THE TASK: Pick out each line below that contains the word "This" and copy those lines.
━━━━━━
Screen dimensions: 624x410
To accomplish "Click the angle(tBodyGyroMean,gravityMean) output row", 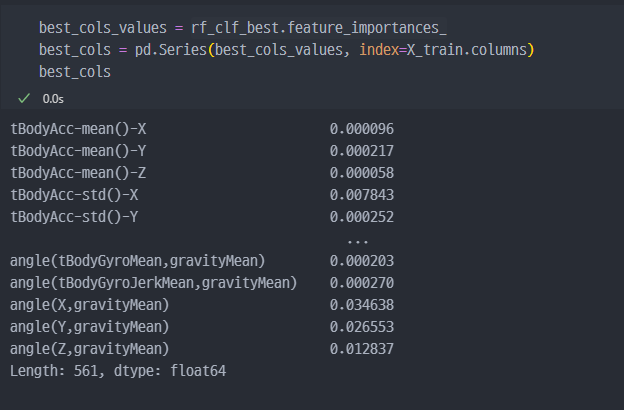I will pos(137,261).
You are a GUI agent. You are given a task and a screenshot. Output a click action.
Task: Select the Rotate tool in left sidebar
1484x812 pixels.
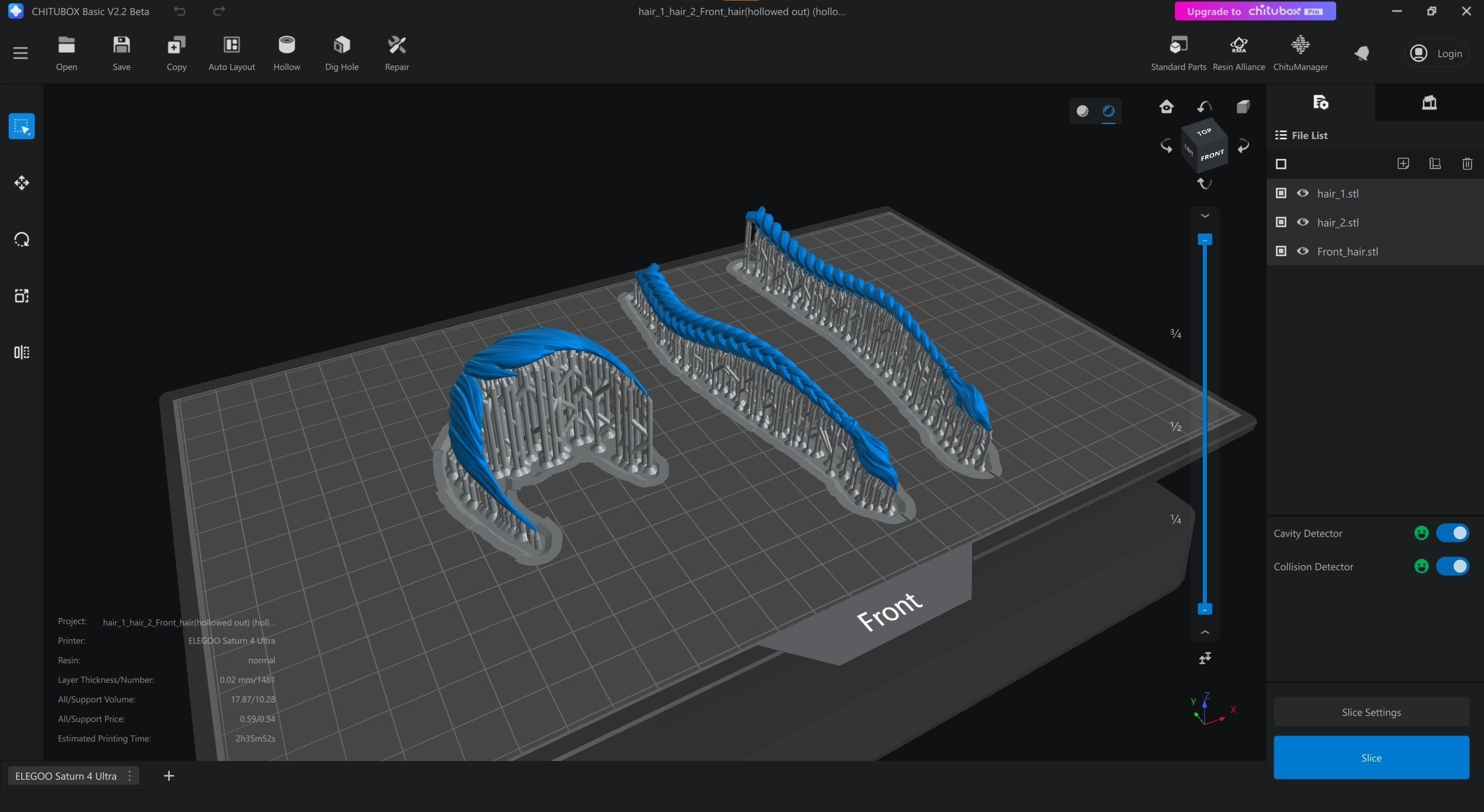21,239
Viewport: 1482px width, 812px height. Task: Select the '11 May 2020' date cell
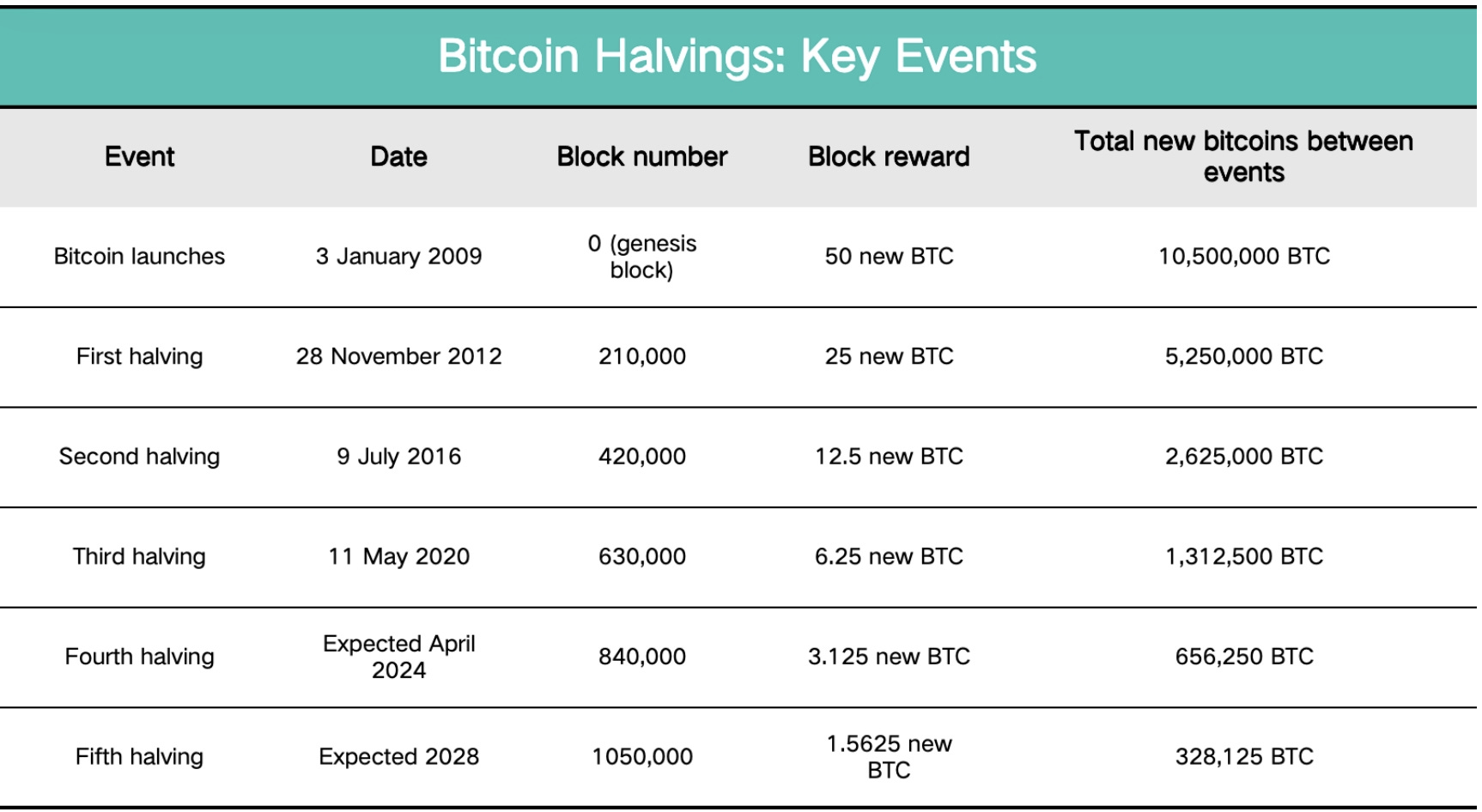pos(398,556)
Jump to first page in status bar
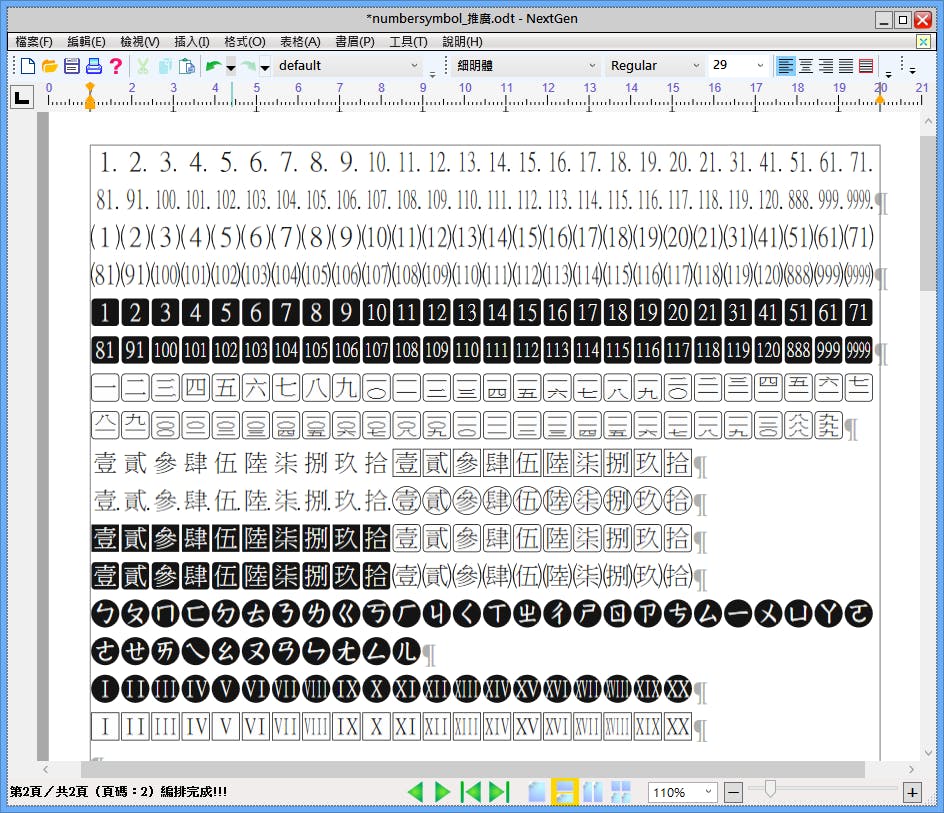The image size is (944, 813). pos(471,792)
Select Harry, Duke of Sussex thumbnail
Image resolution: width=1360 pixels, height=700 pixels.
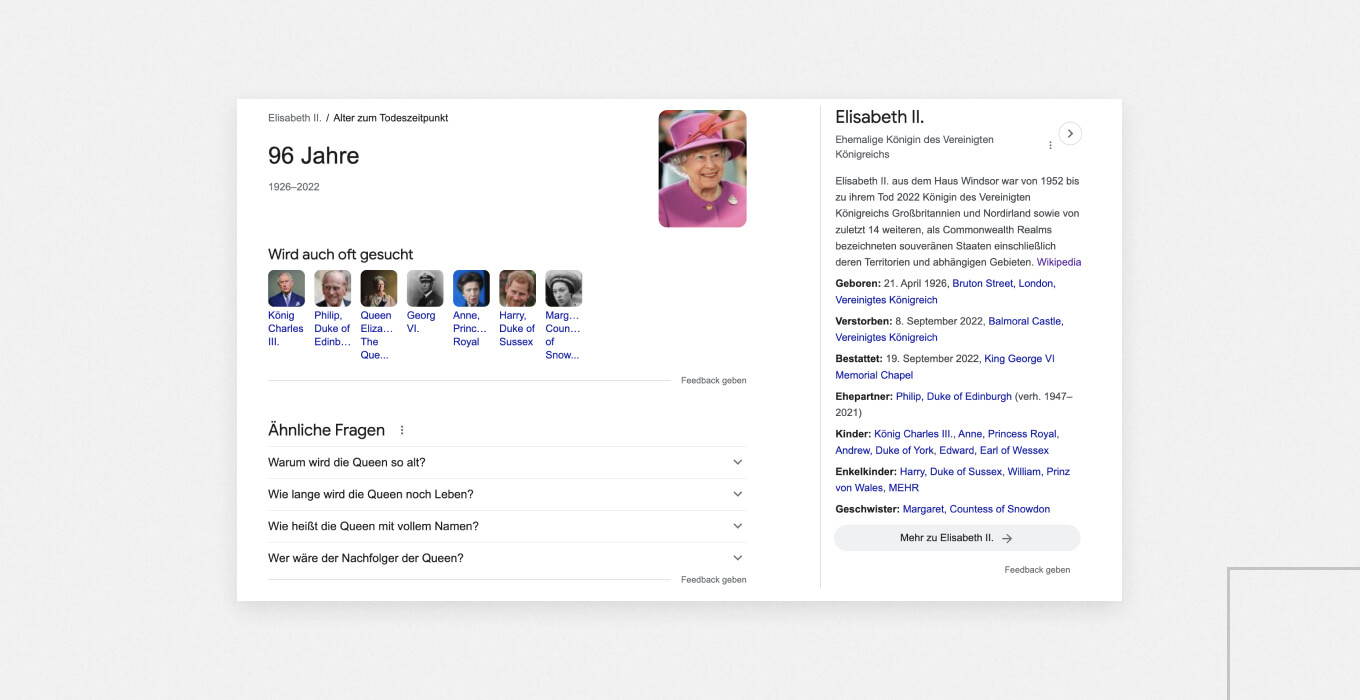click(517, 288)
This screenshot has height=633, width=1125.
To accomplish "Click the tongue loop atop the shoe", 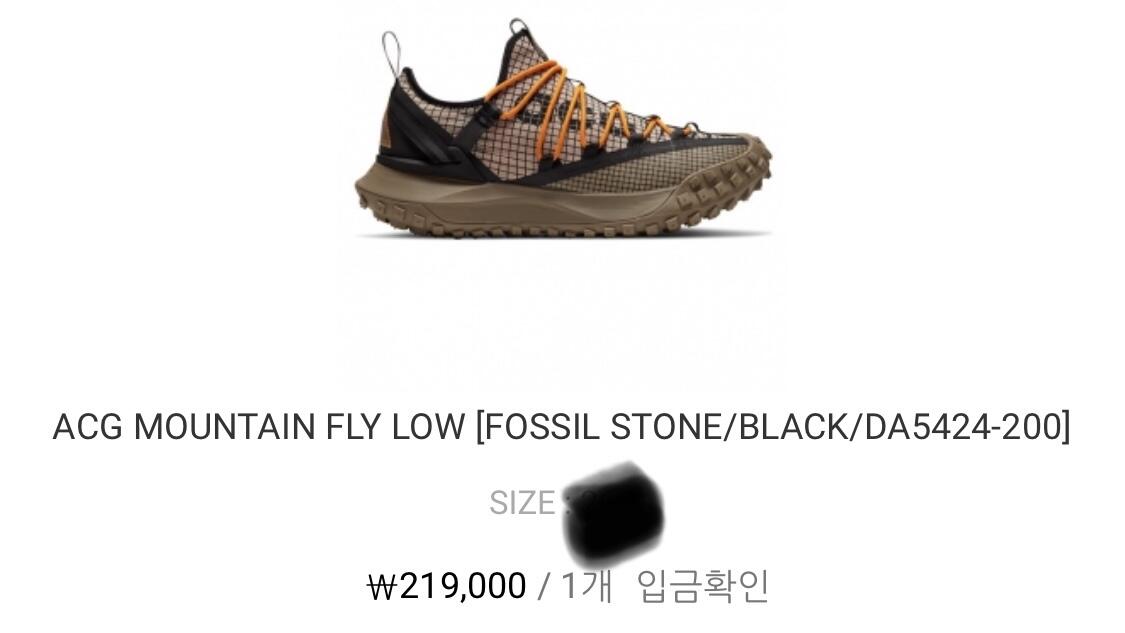I will click(517, 27).
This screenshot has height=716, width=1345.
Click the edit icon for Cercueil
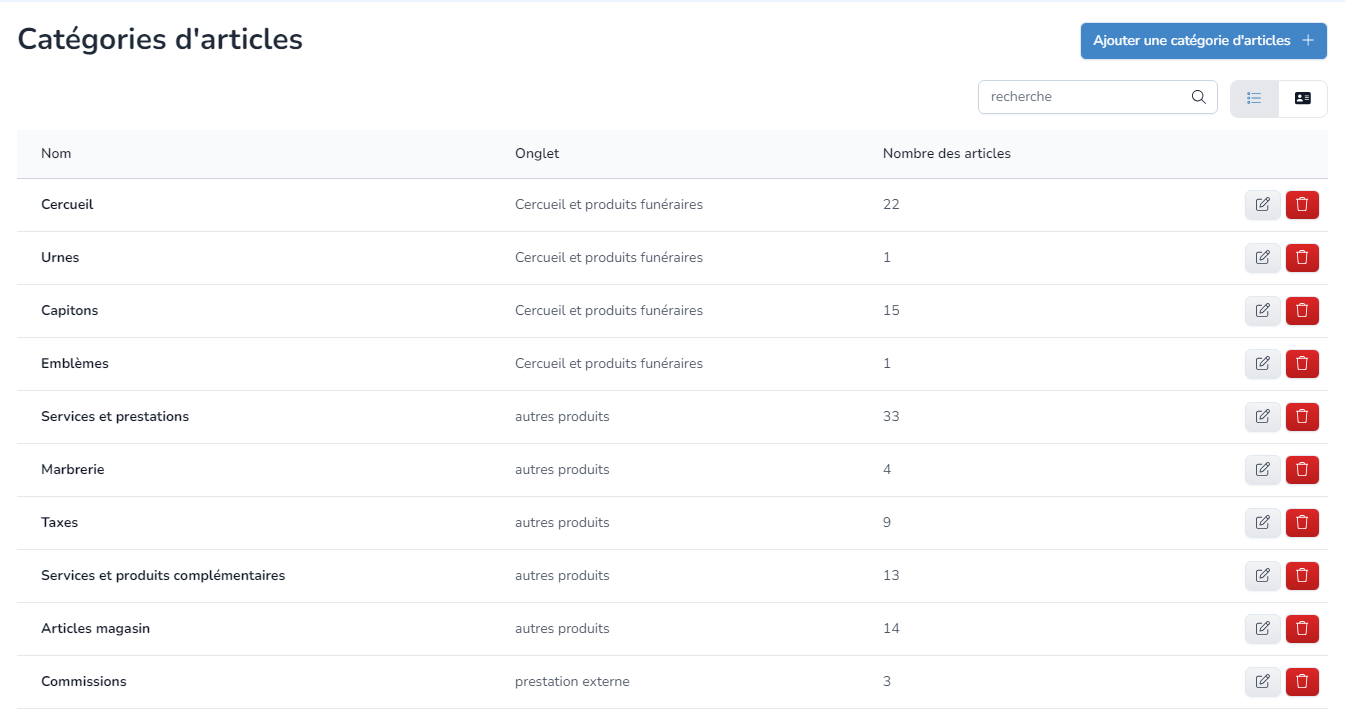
━━━━━━
EXERCISE OUTPUT:
This screenshot has height=633, width=1125.
This screenshot has height=716, width=1345.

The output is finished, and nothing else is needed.